* _INPUT FOR THIS TASK_:
== Segment start ==
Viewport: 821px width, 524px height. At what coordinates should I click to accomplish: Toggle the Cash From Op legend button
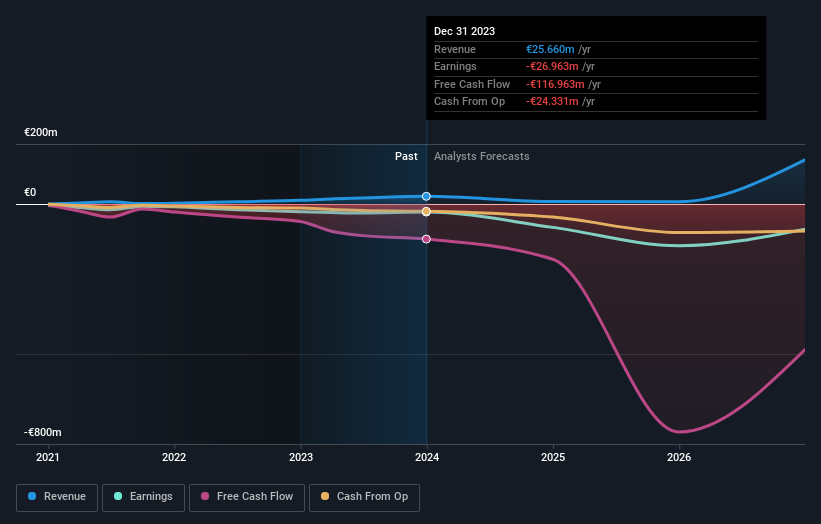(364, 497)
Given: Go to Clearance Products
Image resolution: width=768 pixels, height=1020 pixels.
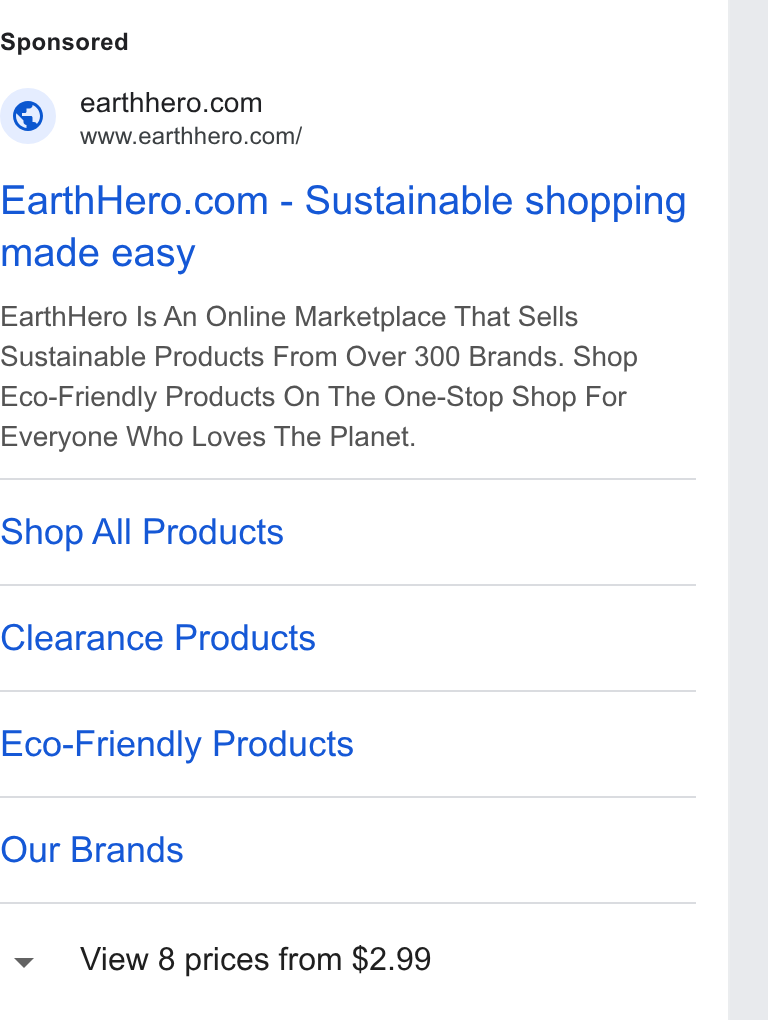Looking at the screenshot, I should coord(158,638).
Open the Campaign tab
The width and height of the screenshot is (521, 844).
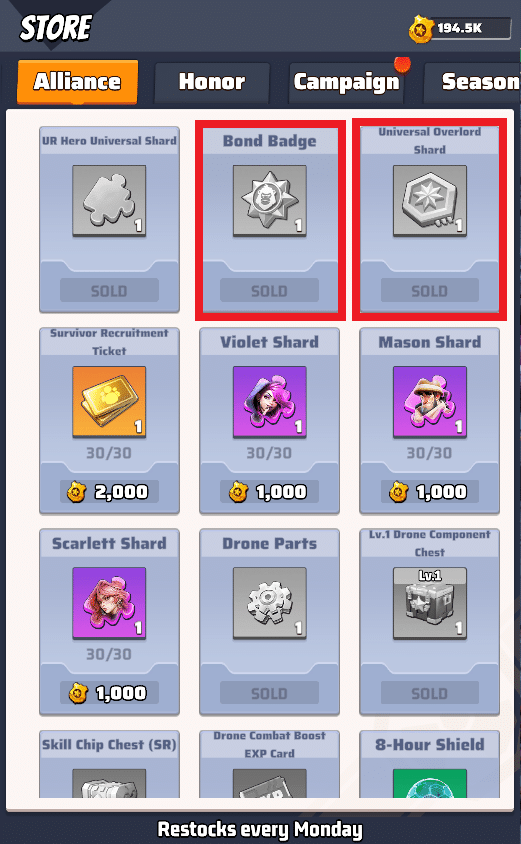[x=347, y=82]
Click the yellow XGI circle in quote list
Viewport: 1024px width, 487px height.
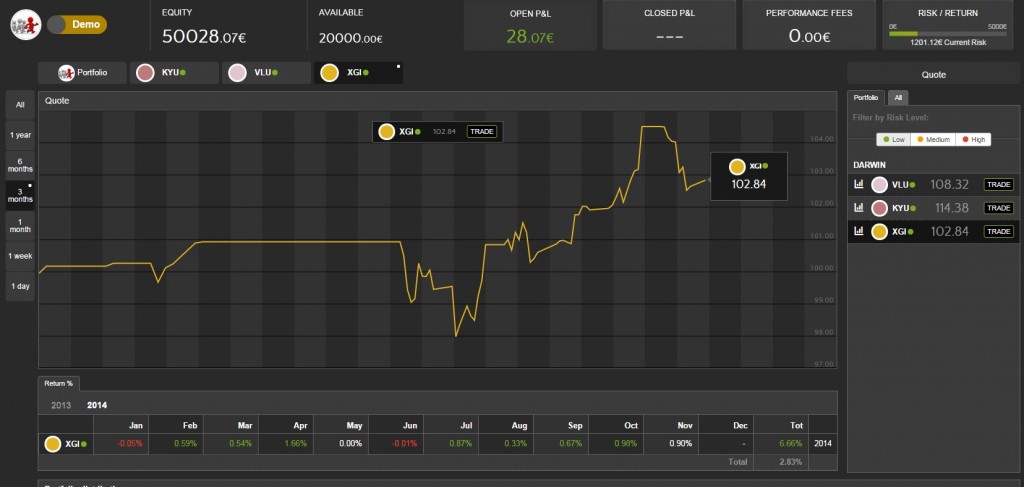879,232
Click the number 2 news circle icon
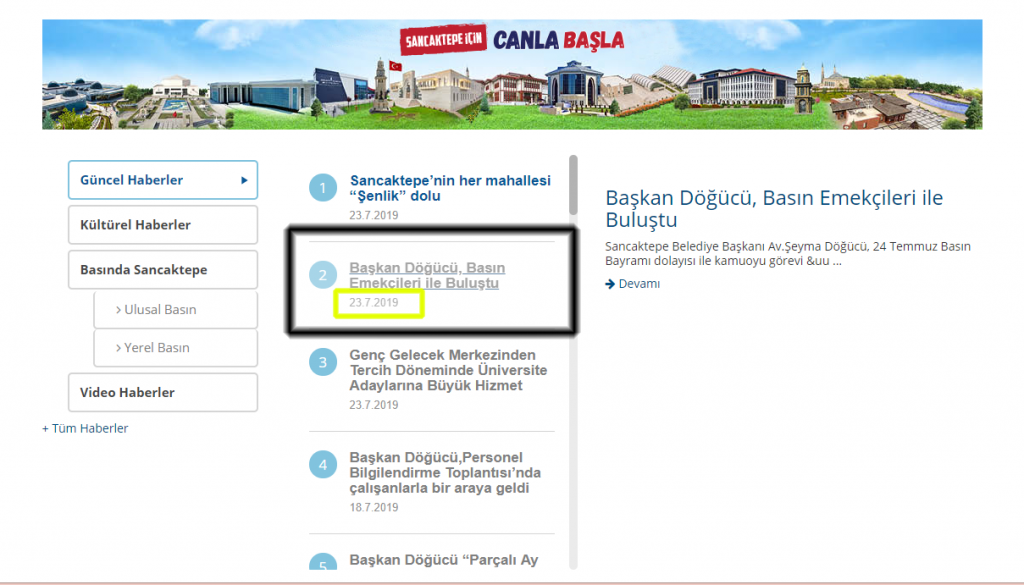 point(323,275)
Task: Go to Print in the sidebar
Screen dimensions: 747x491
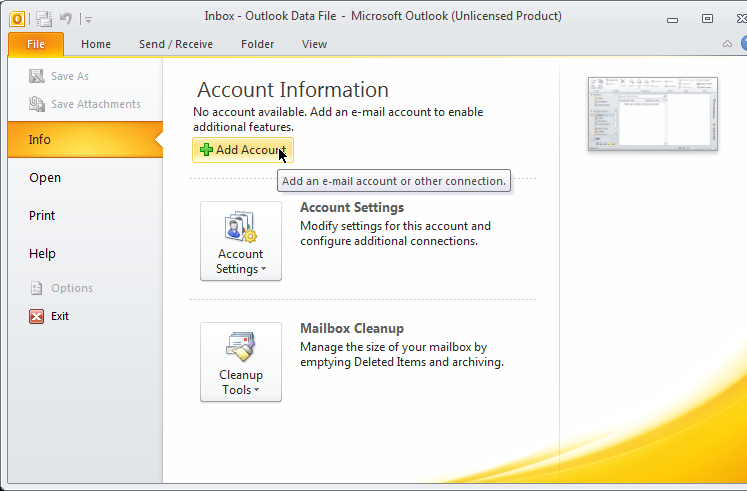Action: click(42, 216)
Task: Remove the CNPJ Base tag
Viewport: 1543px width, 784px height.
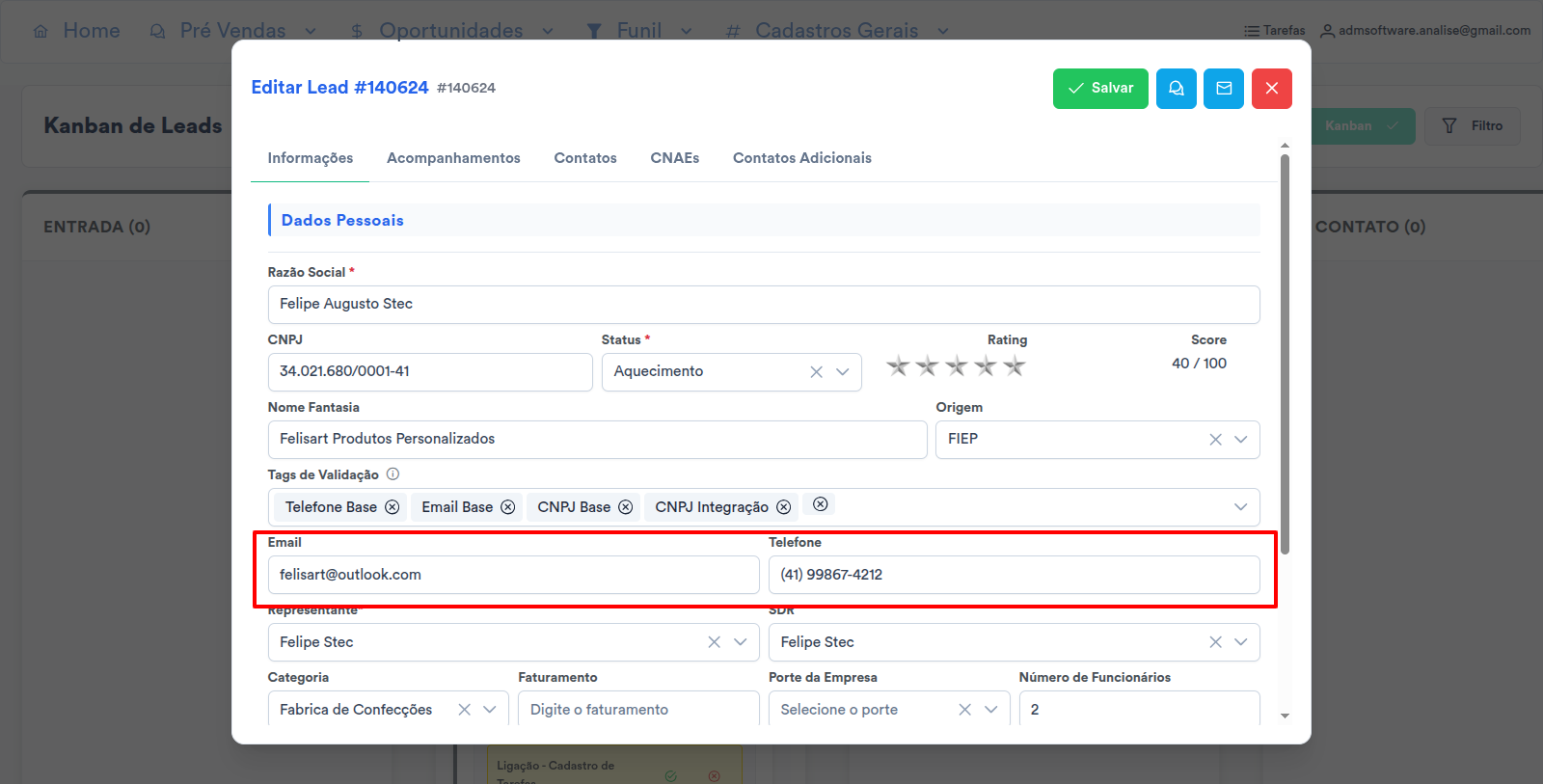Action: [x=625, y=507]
== Segment end ==
* _PROBLEM_:
The records above need to be given again exactly. Omit the pictures.

* _TASK OUTPUT_:
Viewport: 821px width, 524px height. At what coordinates should I click to accomplish: Toggle the Cash From Op legend button
(364, 497)
Given: Go to Clearance Products
Image resolution: width=768 pixels, height=1020 pixels.
Looking at the screenshot, I should coord(158,638).
Open the Campaign tab
The width and height of the screenshot is (521, 844).
[x=347, y=82]
Click the yellow XGI circle in quote list
Viewport: 1024px width, 487px height.
879,232
Click the number 2 news circle icon
 point(323,275)
Task: Go to Print in the sidebar
Screen dimensions: 747x491
Action: click(42, 216)
Task: Remove the CNPJ Base tag
Viewport: 1543px width, 784px height.
Action: [x=625, y=507]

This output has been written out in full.